Gather all lines with "Customer" from the records.

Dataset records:
· · · · · · ·

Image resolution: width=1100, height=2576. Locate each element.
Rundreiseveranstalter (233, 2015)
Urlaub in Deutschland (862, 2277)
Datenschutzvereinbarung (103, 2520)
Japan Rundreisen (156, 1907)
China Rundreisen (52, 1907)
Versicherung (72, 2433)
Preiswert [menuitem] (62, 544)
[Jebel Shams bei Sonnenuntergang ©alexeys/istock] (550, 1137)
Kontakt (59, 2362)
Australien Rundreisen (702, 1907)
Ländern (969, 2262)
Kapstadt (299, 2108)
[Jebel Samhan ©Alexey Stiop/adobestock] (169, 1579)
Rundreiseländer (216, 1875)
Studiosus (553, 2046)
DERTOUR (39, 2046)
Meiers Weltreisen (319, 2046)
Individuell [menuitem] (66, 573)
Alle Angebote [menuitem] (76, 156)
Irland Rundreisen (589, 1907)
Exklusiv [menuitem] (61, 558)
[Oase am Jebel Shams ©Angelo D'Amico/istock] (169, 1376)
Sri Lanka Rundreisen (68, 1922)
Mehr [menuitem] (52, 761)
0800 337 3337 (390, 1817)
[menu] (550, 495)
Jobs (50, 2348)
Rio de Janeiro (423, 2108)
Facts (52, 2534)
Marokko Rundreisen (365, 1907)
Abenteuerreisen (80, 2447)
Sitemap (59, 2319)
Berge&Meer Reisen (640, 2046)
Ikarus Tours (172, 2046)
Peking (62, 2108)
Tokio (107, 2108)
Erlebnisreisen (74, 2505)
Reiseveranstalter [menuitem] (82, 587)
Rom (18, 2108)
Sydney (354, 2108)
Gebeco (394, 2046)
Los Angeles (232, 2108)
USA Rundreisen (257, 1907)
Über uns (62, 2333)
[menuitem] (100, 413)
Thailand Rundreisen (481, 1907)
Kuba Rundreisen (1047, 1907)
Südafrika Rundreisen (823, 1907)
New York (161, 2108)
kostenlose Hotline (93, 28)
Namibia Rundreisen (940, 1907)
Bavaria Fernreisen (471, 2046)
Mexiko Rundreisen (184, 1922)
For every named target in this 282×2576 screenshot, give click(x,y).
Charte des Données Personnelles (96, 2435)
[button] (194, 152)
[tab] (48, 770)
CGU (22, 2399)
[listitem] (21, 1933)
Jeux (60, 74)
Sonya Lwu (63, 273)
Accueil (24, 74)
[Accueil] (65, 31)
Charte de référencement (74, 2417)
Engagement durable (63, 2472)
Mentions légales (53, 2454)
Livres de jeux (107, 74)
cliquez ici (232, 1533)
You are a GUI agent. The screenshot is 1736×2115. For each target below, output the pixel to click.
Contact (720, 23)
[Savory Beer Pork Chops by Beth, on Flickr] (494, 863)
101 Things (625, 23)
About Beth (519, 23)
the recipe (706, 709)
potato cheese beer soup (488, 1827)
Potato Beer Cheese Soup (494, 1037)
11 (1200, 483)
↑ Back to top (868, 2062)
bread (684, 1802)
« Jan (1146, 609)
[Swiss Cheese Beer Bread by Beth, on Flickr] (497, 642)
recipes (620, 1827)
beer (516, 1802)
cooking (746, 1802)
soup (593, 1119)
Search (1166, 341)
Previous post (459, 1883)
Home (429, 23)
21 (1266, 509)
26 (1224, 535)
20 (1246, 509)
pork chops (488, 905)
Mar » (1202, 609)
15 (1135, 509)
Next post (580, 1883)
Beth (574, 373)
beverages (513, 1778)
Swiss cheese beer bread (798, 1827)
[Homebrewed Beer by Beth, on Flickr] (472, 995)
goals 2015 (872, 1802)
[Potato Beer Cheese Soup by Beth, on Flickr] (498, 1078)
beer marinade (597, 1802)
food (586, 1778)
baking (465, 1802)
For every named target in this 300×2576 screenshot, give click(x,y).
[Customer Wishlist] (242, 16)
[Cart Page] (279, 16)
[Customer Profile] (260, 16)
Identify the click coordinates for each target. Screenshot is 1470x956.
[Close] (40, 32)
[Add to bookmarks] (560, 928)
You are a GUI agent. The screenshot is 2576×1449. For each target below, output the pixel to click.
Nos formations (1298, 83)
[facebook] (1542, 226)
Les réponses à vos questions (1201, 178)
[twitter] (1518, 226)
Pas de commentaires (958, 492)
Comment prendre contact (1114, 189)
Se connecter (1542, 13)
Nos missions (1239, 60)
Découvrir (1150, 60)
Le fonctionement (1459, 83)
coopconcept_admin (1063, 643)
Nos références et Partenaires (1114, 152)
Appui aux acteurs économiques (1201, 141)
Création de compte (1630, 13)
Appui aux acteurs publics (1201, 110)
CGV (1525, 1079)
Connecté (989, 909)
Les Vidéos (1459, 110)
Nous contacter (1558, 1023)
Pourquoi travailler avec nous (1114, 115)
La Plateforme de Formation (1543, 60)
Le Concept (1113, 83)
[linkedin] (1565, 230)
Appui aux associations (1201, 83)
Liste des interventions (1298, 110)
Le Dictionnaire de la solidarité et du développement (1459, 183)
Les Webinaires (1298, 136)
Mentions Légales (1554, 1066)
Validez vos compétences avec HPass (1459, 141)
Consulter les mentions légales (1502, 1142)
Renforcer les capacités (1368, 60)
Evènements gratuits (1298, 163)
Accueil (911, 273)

· · · · · · ·

Task result:
[Customer Wishlist] (242, 16)
[Customer Profile] (260, 16)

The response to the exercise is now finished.